_Text segment_:
····················

Other common names: African Dwarf Clawed Frog, Congo Dwarf Clawed Frog, Dwarf African Frog, Dwarf Water Frog; “ADF”; “DAF”
Scientific name: Hymenochirus boettgeri
This active little aquatic frog is often sold as an “oddity” by stores catering to tropical fish owners. Unfortunately, it cannot compete with most fishes, and usually expires from starvation in short order. However, with proper care, the African Dwarf Frog makes one of the most interesting and “breed-able” of all amphibian pets.
The Dwarf African Clawed Frog ranges throughout much of Central Africa, from Cameroon through the Zaire River Basin to eastern Zaire. Feral populations are established in Florida, USA.
Entirely aquatic, it favors slow-moving, well-vegetated bodies of water such as swamps, forest pools, and ponds.
Appearance / Health:
The 1-1.4 inch-long body is somewhat flattened, brown to gray in color, and marked with dark spots. The head is streamlined, almost “pointy” in shape. Tiny claws are present on the rear toes and both the front and hind feet are webbed. Like other family members, this species is tongue-less.
Well-cared-for pets may live to 5+ years of age. Dwarf African Clawed Frogs are slow, deliberate feeders, and often starve when housed with fish, or in large groups. Although not known to be more susceptible to Salmonella bacteria than other frogs, this species has been implicated in spreading infections to owners. This may be related to the unsanitary conditions under which breeding stock is sometimes maintained.
Behavior / Temperament:
Dwarf African Clawed frogs become quite bold in captivity. They are active both day and night, and readily display breeding and other interesting behaviors.
As is true for all amphibians, they should be handled only when necessary, and then with wet hands so that the skin’s protective mucus is not removed. Amphibian skin secretions may cause irritations when transferred to their owner’s wounds, eyes, or the mouth.
A 5 gallon aquarium can house 4-5 adults; larger groups will get-along well in more spacious quarters. The tank should be well-stocked with (preferably live) plants and driftwood. Gravel should be of a size too large to be swallowed.

····················

[Entries taken from a collection]
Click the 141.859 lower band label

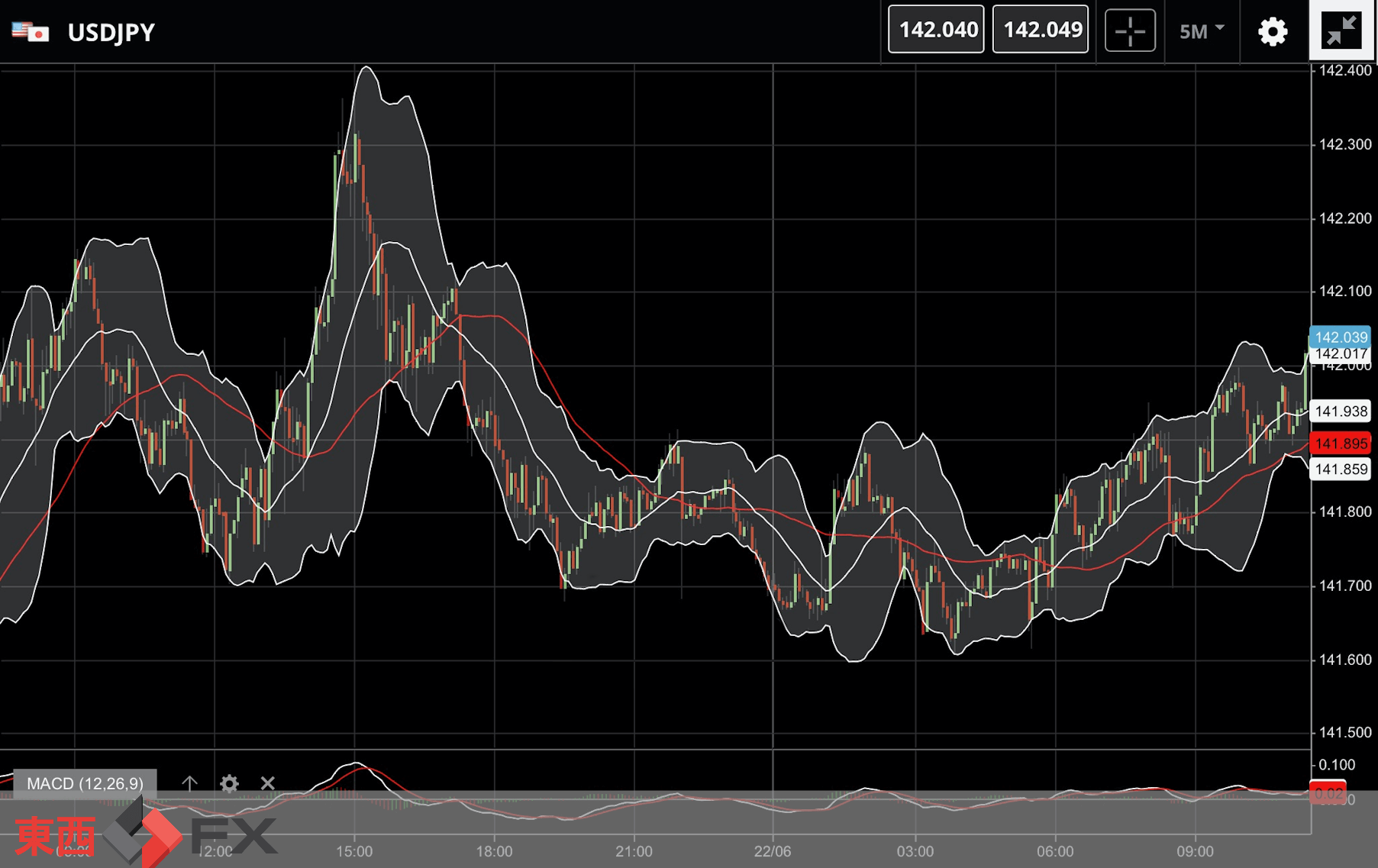click(x=1341, y=469)
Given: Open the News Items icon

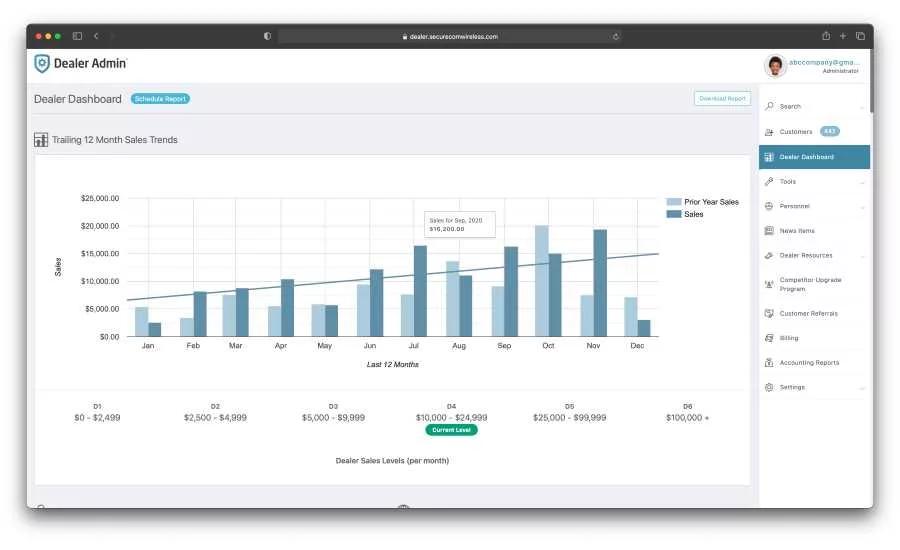Looking at the screenshot, I should pos(769,231).
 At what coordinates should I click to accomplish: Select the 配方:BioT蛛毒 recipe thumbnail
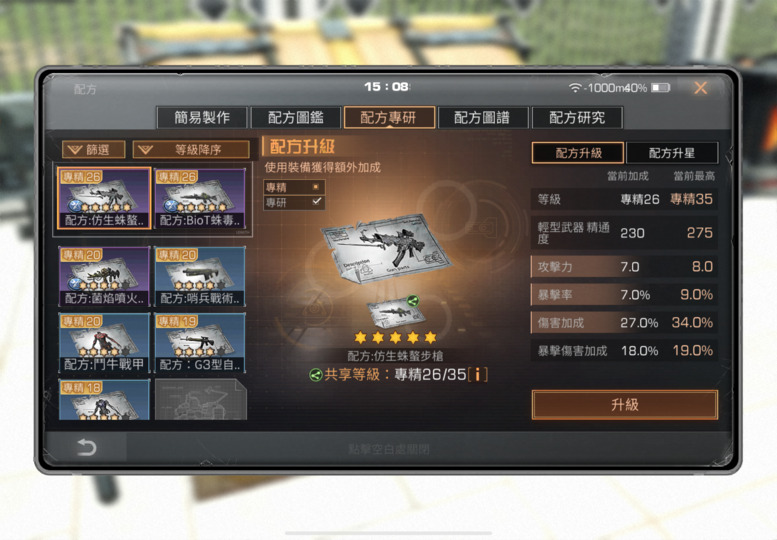tap(200, 198)
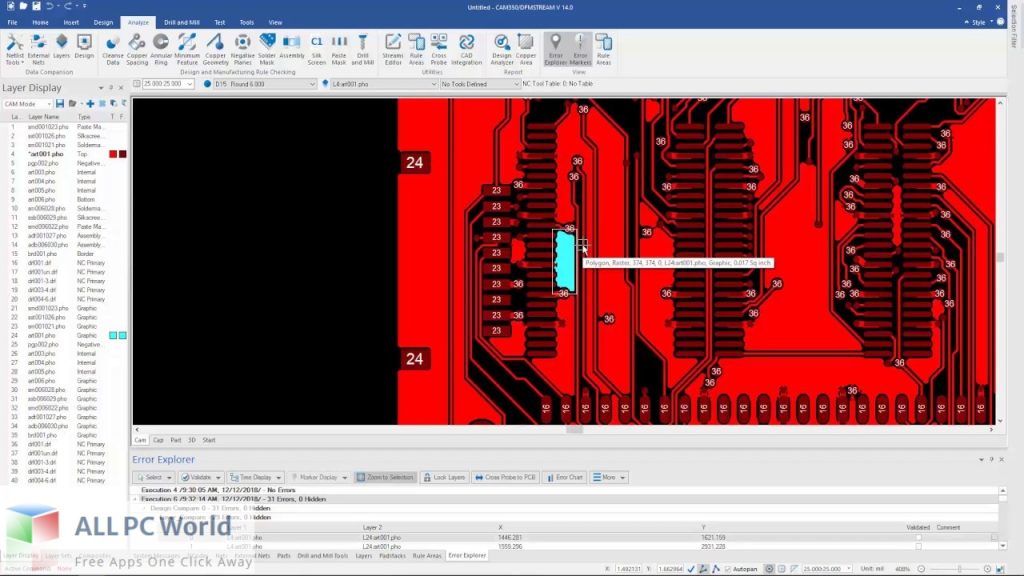The height and width of the screenshot is (576, 1024).
Task: Toggle visibility of the smd001023.pho layer
Action: click(113, 128)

····················

_Activities_:
1 – According to the text on the African Dwarf Frog, how many adults can a 5 gallon aquarium house?
2 – Reproduce the part of the text on the African Dwarf Frog starting at "The Dwarf African" and ending at "pools, and ponds.".

_Answers for the exercise_:
1 – A 5 gallon aquarium can house 4-5 adults.

2 –
The Dwarf African Clawed Frog ranges throughout much of Central Africa, from Cameroon through the Zaire River Basin to eastern Zaire. Feral populations are established in Florida, USA.
Entirely aquatic, it favors slow-moving, well-vegetated bodies of water such as swamps, forest pools, and ponds.